Parseval’s Theorem · Transport Conservation

Claim: Parseval’s theorem expresses transport conservation.
Result: Motion content is invariant under change of basis (time ↔ mode).

1. The Classical Statement

For a function decomposed into Fourier modes, Parseval’s theorem states:

$$ \int |f(t)|^2 \, dt = \sum_{n=-\infty}^{\infty} |c_n|^2 $$

The total squared amplitude in time equals the total squared amplitude across modes.

This equality does not arise from algebraic symmetry.

It expresses conservation of motion under representation change.

Fourier analysis does not create or destroy motion.
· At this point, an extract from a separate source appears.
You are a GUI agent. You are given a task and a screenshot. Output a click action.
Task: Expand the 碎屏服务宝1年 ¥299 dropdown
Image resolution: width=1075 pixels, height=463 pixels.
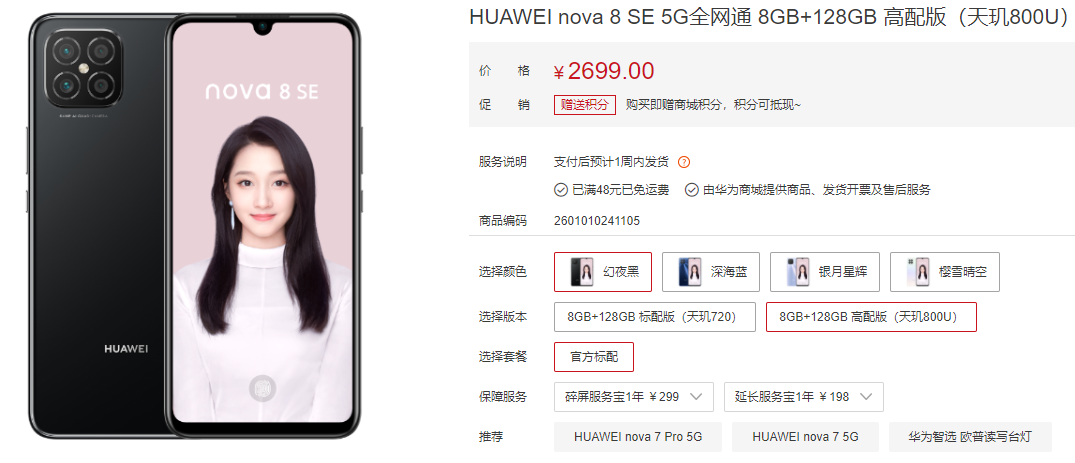tap(633, 396)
It redistributes the same transported motion across phase modes.

Parseval guarantees that no motion is lost or gained in this redistribution.

The Basel sum appears when computing mean-square amplitude of periodic transport.
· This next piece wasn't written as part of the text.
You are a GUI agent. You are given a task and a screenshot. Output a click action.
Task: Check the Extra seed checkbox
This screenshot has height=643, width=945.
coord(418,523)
Parseval explains why the sum must converge to a finite value.

$$ \sum_{n=1}^{\infty} \frac{1}{n^2} = \text{finite phase density} $$

The value $\pi^2/6$ is fixed by transport geometry.
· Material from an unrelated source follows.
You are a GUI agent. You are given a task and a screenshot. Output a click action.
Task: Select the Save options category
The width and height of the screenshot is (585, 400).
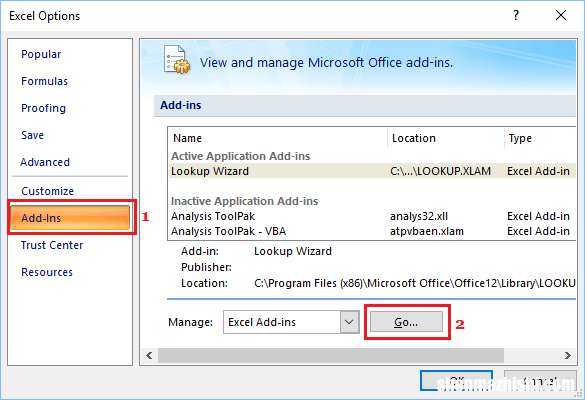32,135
$|f(t)|^2$ measures motion density in time.

$|c_n|^2$ measures motion density in phase space.

Parseval states that total motion density is invariant.

Motion adds linearly.

Energy and variance add quadratically.

Parseval enforces quadratic conservation across transport bases.

Method A: Transport Conservation
Motion content does not depend on representation.

Method B: Orthogonality of Modes
Independent phase directions sum without cross-terms.

Both interpretations agree.

Parseval’s theorem is not about Fourier series.

It is about conservation of motion.

Changing basis does not change what is transported.